Activated Signal Transduction Kinases Frequently Occupy Target Genes
Identification of Bound Regions
To automatically determine bound regions in the datasets, we developed an algorithm to incorporate information from neighboring probes. For each 60-mer, we calculated the average X score of the 60-mer and its two immediate neighbors. If a feature was flagged as abnormal during scanning, we assumed it gave a neutral contribution to the average X score. Similarly, if an adjacent feature was beyond a reasonable distance from the probe (1000 bp), we assumed it gave a neutral contribution to the average X score. The distance threshold of 1000 bp was determined based on the maximum size of labeled DNA fragments put into the hybridization. Since the maximum fragment size was approximately 550 bp, we reasoned that probes separated by 1000 or more bp would not be able to contribute reliable information about a binding event halfway between them. This set of averaged X values from each probe and its neighbors gave us a new distribution that was subsequently used to calculate combined p-values for each probe.

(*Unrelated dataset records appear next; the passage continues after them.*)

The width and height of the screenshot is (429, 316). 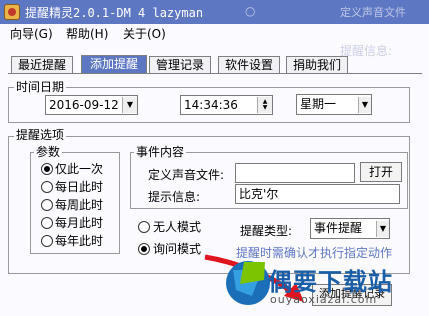 I want to click on watermark-logo-icon, so click(x=248, y=283).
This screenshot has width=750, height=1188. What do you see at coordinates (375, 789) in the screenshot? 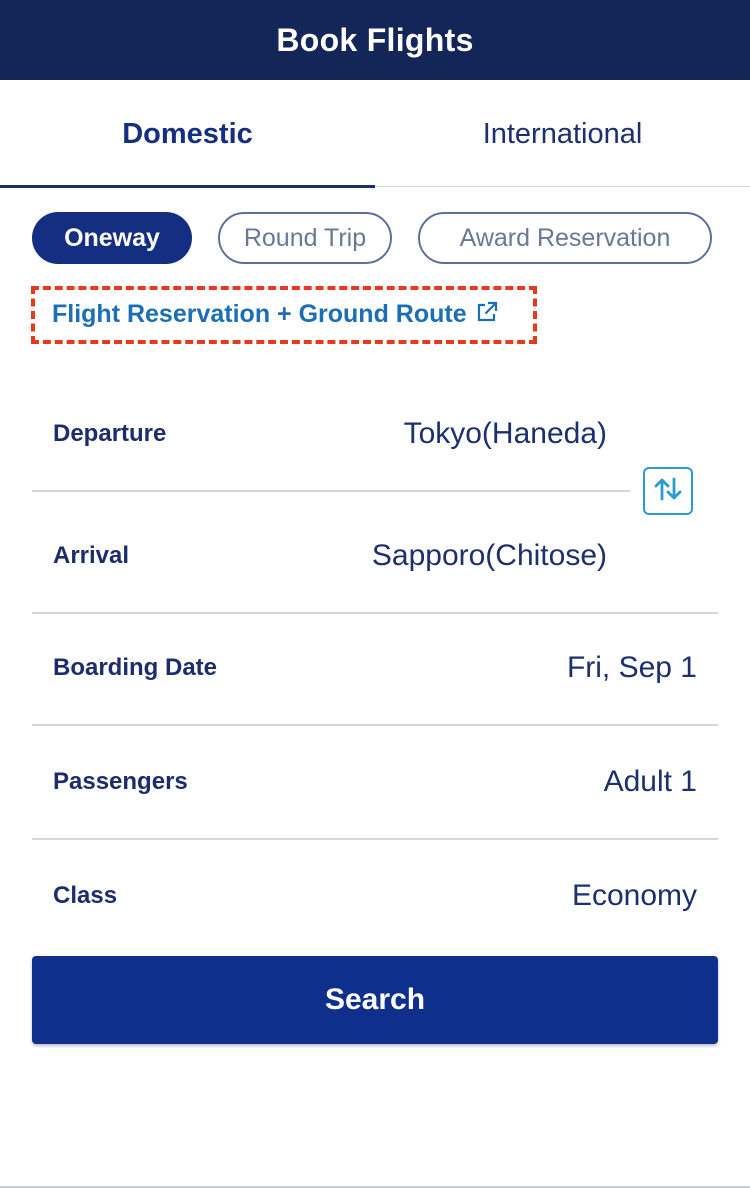
I see `passengers-row: Passengers Adult 1` at bounding box center [375, 789].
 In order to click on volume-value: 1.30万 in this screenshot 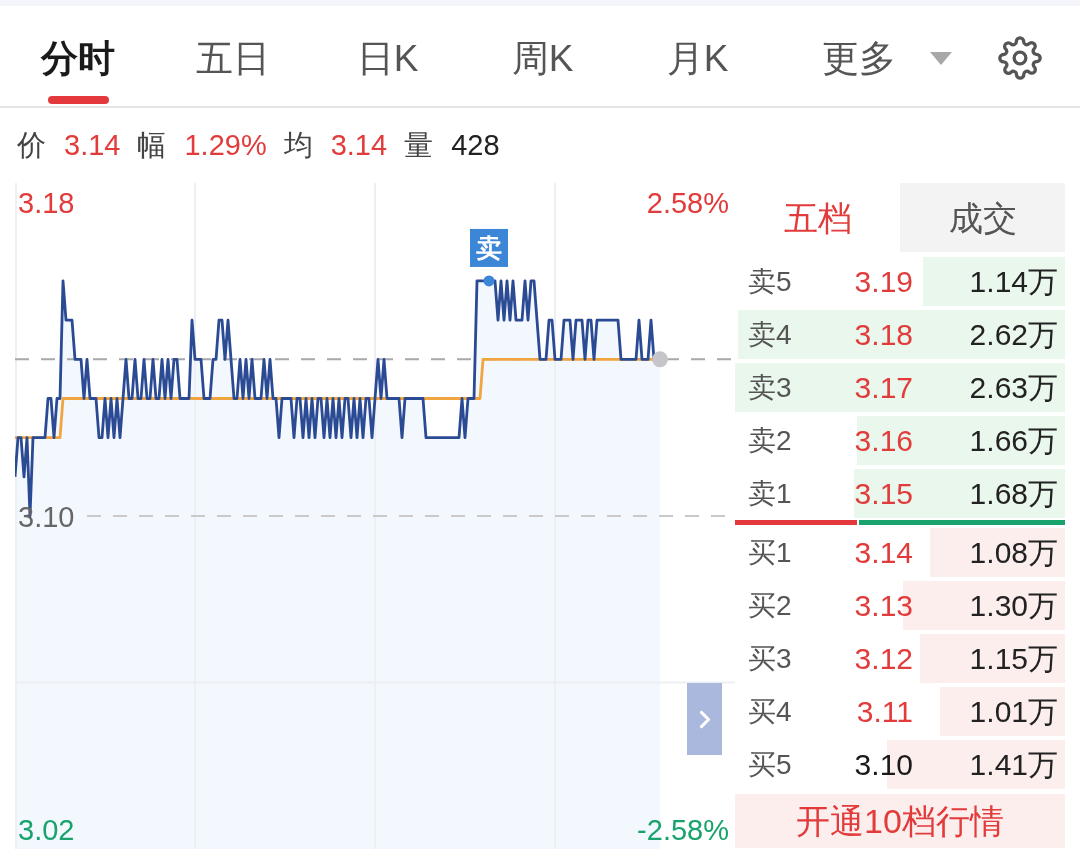, I will do `click(1014, 606)`.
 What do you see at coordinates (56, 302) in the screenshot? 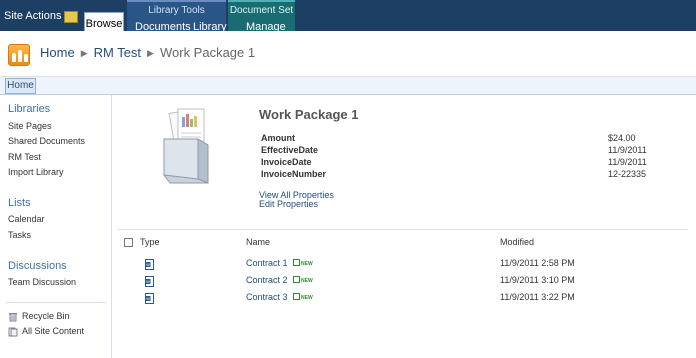
I see `ql-divider` at bounding box center [56, 302].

The combined p-value detects bound regions with higher confidence because bound regions typically span over two or more probes due to the fragment size distribution of immunoprecipitated DNA. However, a highly significant combined p-value can still be obtained with only one p-value from a single probe being highly significant. Therefore, we use a combination of single and combined p-values to qualify binding events.
Using Gcn4p binding as a test model, we developed the following filter for binding events: the center probe in the probe set has a single P value< 0.001, one of the flanking probes has a single point P value< 0.01 and the three probes combined have a P value < 0.001. When analyzing the regions bound by kinases, we modified this algorithm to more optimally detect binding peaks that have a lower maximum enrichment but span over larger regions (i.e. the entire open reading frame). For Hog1p, Fus3p, Kss1p and Ste5p, we therefore used the following filter: the center probe in the probe set has a single P value< 0.005 (for lower maximal enrichment), and the three probes combined have a P value < 0.0001 and one of the flanking probes has a combined P value< 0.001 (a more stringent and extended requirement for the combined p-value).
Bound probe sets that overlapped were collapsed into bound regions. For each bound region, the closest ORF was then assigned and the maximum ChIP enrichment identified (see Tables S2-S6 for the results).